How should the courts act under the public disclosure bar of the False Claims Act?

The issue is how strenuously the courts should permit defendants to knock out potential relators under the public disclosure bar of the False Claims Act. [1] Notably, when President Lincoln signed the original version of the FCA, there was virtually no mechanism for the federal government to detect fraud other than the private bar -- even the Department of Justice did not yet exist. Congress enlisted the people's help not merely for information, but also as "private attorneys general," who could commit their own efforts and resources to recover public funds.  The current obsession with determining whether even an obscure or random public disclosure of information might have been available for government scrutiny fails to recognize the salutary role that private citizens can play not only in alerting the government to fraud, but also in prosecuting it and obtaining recompense for the government from the wrongdoers.

As one commentator recently noted: "qui tam does not merely perform an informational role. The beauty of the qui tam provision is that by introducing individual private enforcers into the mix - individuals who will gather information and pursue claims - the FCA will be more effectively enforced because there will be greater apprehension and higher deterrence at lower costs."


While there is certainly an instinctive and understandable reaction that a random citizen shouldn't be able to swoop in and feast on the fruits of a public investigation, which both Congress and the courts remain hyper-vigilant about with their repetitive railings against "parasitic relators" [2], the question remains whether the public interest is better served by having aggressive, entrepreneurial citizens and their lawyers use some obscure, but arguably public, information to make wrongdoers pay up for their fraud.   As often as one might protest that a parasitic interloper shouldn't make off with 15% of the government's recovery, shouldn't we be equally concerned at the overwhelming evidence that our government doesn't adequately fund fraud detection and prosecution? [3] Is it better for government reports to revisit the same subjects time and again, indicating that fraud enforcement is ineffectual, at best [4], or for agile and litigious citizens to propel the cost of fraud above the "cost of doing business" level.
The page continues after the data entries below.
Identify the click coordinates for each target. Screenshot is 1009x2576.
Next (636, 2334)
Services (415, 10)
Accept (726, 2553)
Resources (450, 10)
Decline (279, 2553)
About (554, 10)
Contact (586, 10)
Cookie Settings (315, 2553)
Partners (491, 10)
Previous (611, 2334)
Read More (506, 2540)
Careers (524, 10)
Regardless how one might feel about allowing the law to return to its pre-1943 state - where someone could (although only rarely did) simply step up and mimic the government's allegations in a criminal indictment and walk away with a handsome bounty [5] - it is easy to feel that the pendulum has swung far too high in the direction of insulating corporate wrongdoing from aggressive prosecution.  If fraud is being knowingly committed (which is all that the False Claims Act will prosecute), and if the government is unwilling to fund or staff its detection and enforcement arms at an effective level, then the courts should be less complicit with the wrongdoers in trying to tamp down a whistleblower action in any instance in which some prior public mention of a fraud or possible wrongdoing might have been sufficient to have alerted the government to possible wrongdoing.  Conclusions such as:

  • "set the government on the trail of fraud," United States ex rel. Schumann v. AstraZeneca PLC, 2010 U.S. Dist. LEXIS 109519, at *20-21 (E.D. Pa. Oct. 13, 2010);
  • SCETTF website was more than sufficient to "to set government investigators on the trail of fraud," United States ex rel. Green v. Serv. Contract Educ. and Training Trust Fund, 843 F. Supp. 2d 20, 33 (D.D.C. 2012)
  • "So long as the government is put on notice to the potential presence of fraud, even if the fraud is slightly different than the one alleged in the complaint, the qui tam action is not needed," Dingle v. Bioport Corp., 388 F.3d 209, 214-215 (6th Cir. Mich. 2004)(citing "trail of fraud" standard);
  • "all that is necessary is enough information to "set the government squarely on the trail of the alleged fraud without the assistance of relators," United States ex rel. Fried v. Hudson Indep. Sch. Dist., 2007 U.S. Dist. LEXIS 79845 (E.D. Tex. Oct. 26, 2007)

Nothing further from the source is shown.